* [Dataset excerpts]
• • • • • • •
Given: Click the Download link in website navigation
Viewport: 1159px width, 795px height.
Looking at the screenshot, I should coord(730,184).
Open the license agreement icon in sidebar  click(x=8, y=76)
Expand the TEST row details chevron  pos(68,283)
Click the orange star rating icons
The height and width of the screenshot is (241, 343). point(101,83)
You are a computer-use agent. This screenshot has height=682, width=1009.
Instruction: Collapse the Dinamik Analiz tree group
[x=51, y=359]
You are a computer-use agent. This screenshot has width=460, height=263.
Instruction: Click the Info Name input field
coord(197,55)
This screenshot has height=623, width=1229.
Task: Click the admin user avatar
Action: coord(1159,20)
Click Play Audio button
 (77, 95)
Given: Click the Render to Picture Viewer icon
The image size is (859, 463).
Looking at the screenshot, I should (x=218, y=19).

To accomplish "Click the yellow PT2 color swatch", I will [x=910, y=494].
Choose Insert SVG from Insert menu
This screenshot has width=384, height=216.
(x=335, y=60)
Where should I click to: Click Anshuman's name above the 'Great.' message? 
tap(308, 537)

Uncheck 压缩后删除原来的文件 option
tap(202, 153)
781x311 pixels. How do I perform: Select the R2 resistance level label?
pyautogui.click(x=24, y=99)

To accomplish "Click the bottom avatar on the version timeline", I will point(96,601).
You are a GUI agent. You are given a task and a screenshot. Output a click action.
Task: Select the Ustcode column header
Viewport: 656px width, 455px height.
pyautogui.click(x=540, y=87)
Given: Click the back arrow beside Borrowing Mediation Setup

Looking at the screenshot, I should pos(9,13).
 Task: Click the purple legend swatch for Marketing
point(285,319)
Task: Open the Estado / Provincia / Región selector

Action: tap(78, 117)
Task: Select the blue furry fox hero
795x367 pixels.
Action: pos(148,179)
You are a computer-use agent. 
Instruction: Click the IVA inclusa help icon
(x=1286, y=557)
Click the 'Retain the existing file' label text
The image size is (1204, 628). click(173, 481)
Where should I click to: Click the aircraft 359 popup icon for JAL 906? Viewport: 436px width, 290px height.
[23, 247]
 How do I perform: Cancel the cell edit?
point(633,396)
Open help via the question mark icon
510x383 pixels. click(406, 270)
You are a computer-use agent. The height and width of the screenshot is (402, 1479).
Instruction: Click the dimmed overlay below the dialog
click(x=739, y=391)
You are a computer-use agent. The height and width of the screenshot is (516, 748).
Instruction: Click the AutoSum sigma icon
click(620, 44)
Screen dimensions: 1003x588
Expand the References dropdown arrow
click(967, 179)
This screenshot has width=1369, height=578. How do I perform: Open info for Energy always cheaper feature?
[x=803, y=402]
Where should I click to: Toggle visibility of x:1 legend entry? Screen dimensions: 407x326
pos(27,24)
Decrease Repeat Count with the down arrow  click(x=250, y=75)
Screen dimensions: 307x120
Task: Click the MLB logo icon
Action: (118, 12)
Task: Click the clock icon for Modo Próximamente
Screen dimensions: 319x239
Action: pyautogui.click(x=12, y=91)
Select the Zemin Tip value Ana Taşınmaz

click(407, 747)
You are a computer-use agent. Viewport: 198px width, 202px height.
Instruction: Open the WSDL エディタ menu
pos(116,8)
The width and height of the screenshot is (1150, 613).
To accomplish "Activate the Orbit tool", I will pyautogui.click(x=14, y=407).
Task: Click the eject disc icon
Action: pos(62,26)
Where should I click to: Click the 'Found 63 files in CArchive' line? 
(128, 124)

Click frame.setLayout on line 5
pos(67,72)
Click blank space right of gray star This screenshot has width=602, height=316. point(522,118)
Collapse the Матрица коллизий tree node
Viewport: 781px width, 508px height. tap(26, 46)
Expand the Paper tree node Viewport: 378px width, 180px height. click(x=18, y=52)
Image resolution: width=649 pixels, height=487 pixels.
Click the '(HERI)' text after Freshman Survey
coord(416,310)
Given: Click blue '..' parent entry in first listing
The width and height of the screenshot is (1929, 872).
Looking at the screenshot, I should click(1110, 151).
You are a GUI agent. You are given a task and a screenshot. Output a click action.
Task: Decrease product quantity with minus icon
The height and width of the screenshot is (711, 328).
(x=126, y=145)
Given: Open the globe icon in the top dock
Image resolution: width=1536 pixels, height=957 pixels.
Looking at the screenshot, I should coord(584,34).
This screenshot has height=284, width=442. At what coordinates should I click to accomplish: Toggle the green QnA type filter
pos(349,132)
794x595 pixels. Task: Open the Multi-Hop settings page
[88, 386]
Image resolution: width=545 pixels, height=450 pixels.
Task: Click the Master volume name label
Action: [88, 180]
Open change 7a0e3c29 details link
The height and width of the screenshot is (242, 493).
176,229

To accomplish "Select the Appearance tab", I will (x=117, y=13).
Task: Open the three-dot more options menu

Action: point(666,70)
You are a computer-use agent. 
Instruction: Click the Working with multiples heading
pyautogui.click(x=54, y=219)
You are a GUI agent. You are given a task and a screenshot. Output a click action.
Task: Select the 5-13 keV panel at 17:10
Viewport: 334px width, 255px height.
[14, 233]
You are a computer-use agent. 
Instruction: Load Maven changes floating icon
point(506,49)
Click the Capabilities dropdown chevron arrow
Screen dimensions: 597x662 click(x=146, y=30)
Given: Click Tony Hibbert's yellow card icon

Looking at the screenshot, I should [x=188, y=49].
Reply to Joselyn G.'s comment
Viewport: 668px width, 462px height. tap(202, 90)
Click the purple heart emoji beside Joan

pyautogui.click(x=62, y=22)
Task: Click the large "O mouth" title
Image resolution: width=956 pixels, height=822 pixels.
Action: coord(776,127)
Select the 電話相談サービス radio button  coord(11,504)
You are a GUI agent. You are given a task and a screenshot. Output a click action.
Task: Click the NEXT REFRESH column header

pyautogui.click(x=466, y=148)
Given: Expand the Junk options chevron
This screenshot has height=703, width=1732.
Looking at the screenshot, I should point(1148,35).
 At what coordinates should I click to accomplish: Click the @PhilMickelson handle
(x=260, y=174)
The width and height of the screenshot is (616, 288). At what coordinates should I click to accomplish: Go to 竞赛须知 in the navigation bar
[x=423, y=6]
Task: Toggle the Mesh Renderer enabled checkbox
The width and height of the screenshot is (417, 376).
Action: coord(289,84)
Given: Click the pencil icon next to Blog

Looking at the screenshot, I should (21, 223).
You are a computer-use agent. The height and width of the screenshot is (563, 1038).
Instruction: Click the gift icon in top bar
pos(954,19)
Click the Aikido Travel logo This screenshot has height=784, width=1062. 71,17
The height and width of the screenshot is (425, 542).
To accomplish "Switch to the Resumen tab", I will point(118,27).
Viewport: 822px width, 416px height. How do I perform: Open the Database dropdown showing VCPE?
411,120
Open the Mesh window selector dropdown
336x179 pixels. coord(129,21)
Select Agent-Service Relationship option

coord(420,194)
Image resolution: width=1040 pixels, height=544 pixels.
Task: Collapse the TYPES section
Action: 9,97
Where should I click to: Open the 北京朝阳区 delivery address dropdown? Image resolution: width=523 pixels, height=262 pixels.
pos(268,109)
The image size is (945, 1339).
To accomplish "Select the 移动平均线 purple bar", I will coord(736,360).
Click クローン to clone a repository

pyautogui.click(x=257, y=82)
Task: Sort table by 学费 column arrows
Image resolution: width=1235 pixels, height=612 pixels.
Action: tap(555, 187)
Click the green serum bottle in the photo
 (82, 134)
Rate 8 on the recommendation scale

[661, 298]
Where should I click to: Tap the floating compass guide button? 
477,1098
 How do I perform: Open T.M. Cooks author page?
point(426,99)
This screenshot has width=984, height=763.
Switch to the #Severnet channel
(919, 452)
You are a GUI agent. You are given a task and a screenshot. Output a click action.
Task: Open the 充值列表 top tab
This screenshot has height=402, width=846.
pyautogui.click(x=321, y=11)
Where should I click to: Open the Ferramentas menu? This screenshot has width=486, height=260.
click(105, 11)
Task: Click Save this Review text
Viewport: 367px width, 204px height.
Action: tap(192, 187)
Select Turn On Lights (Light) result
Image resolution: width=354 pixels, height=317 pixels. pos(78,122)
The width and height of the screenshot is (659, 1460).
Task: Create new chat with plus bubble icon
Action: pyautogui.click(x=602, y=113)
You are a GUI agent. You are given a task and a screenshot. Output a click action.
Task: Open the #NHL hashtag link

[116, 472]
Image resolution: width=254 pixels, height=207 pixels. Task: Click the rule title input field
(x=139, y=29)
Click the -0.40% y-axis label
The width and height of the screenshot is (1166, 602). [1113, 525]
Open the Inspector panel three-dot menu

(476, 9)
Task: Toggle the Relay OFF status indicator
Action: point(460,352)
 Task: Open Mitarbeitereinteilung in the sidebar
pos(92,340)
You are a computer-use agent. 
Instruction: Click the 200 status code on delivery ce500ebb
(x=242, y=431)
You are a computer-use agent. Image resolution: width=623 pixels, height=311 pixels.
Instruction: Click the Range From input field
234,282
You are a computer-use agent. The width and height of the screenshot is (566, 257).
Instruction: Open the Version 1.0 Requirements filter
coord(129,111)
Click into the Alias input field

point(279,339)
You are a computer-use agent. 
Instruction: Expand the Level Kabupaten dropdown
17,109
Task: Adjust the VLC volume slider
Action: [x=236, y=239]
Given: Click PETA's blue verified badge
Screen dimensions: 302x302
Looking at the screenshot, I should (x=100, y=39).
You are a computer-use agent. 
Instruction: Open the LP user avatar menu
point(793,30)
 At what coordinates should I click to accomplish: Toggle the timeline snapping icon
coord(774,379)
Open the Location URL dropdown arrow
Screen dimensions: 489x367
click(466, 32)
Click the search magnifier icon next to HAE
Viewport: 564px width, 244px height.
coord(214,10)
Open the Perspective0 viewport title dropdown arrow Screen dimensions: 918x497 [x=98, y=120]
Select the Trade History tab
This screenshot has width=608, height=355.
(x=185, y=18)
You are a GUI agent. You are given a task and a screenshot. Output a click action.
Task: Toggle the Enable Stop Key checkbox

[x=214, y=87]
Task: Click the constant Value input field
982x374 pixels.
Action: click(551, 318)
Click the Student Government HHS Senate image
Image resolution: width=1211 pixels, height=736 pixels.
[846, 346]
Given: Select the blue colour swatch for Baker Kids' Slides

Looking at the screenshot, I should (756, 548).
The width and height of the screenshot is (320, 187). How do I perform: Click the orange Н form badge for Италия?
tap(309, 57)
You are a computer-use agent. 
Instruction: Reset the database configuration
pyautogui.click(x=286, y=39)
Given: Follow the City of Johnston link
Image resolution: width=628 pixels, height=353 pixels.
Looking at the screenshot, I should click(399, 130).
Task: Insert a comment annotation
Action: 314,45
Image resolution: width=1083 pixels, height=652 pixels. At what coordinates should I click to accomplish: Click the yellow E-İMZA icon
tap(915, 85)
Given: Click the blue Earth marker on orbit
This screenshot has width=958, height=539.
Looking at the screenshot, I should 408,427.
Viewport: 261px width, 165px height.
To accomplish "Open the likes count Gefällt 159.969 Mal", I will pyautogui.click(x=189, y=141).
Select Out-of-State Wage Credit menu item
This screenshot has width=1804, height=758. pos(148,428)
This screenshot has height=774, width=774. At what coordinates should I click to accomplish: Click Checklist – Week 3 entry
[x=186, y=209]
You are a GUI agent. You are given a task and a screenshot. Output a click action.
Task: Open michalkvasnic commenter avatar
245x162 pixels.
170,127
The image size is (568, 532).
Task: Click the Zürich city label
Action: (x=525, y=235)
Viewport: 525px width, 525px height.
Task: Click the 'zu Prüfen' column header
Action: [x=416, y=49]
• • • • • • •
* [Directions] The response must contain every line from the listing above in which the string "details" appears.

* [Response to this exercise]
Expand the TEST row details chevron  pos(68,283)
Open change 7a0e3c29 details link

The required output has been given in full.